Capacité à travailler en mode projet et en équipe.
Réactivité, autonomie, initiative, rigueur.
Sens de l'organisation.
Esprit d'équipe et sens de la collaboration.
Capacité à travailler en réseau, avec les outils numériques modernes (messagerie instantanée, visioconférence).
Contexte de travail
L’Institut Français de Bioinformatique (IFB ; france-bioinformatique.fr) est une infrastructure nationale qui regroupe 35 plateformes et équipes de recherche en bioinformatique, et une unité coordinatrice, IFB-Core (UAR 3601). L’IFB déploie sur l’ensemble du territoire national des services en bioinformatique: infrastructure de calcul, logiciels et bases de données, analyse des données biologiques, gestion des données, formations.
Le projet Mutualized Digital Spaces for FAIR Life and Health Sciences (MUDIS4LS, PIA3 ESR/Equipex+) finance l’équipement de l’ensemble du réseau national de ressources computationnelles (NNCR) de l’IFB, et des développements innovants pour faciliter la gestion des données, et l’appui aux communautés des sciences du vivant (microbiologie, santé, agronomie, environnement).

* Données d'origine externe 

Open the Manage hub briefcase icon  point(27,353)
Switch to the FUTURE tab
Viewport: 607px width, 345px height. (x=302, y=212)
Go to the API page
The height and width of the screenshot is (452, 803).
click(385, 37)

Dans ce contexte, l’IFB recrute un ingénieur bioinformaticien en déploiement d'applications sur des ressources haute performance et en intelligence artificielle pour mettre en place des ressources bioinformatiques utiles pour appliquer le calcul à haute performance (HPC) et l'intelligence artificielle (AI) aux données de biologie (une expérience en HPC et/ou en IA sera appréciable). Vous participerez activement au groupe de travail WP4-MUDIS4LS sur le thème de la Biologie Numérique Intensive, dont les objectifs sont : (i) faciliter l’accès et l’usage des ressources HPC/AI disponibles dans les centres de calcul partenaires, (ii) mettre en œuvre les environnements de recherches et les ressources bioinformatiques utiles, et (iii) prototyper et évaluer les performances dans des environnements de calcul HPC/AI. Votre contribution sera essentielle dans l’accompagnement des développement des applications scientifiques en Biologie des partenaires du projet, notamment sur les phases de benchmarking et d'intégration sur les ressources de calcul HPC/AI du projet (supercalculateur JeanZay, GENCI & CNRS). Vous contribuerez également à l'animation du groupe de travail, à travers l'organisation des réunions et la rédaction des rapports et des documentations techniques et fonctionnelles. Dans le cadre de vos activités au sein du WP4, vous serez amené.e à monter en compétence sur les aspects HPC et AI, par votre collaboration avec les experts partenaires du projet et par votre participation à des formations du domaine.
Contraintes et risques
La plateforme de bioinformatique de l’Institut Curie est composée de 20 bioinformaticiens, biostatisticiens et ingénieurs logiciels, qui offrent une expertise multidisciplinaire et apportent un support aux plateformes biotechnologiques de CurieCoreTech, ainsi qu’aux unités de recherche et à hôpital dans leurs activités quotidiennes. Les compétences portent sur la gestion et l’analyse de données, le développement logiciels et le calcul scientifique.
La personne recrutée sera formée à son arrivée aux outils et techniques mis en œuvre au sein d'une infrastructure de calcul scientifique. Elle s'intégrera dans son équipe d'accueil, et participera, sur site et en télétravail, aux groupes de travail de l'IFB pertinents pour sa mission. Le travail nécessitera des déplacements occasionnels en France et à l'étranger pour participer à des réunions, des formations ou des événements.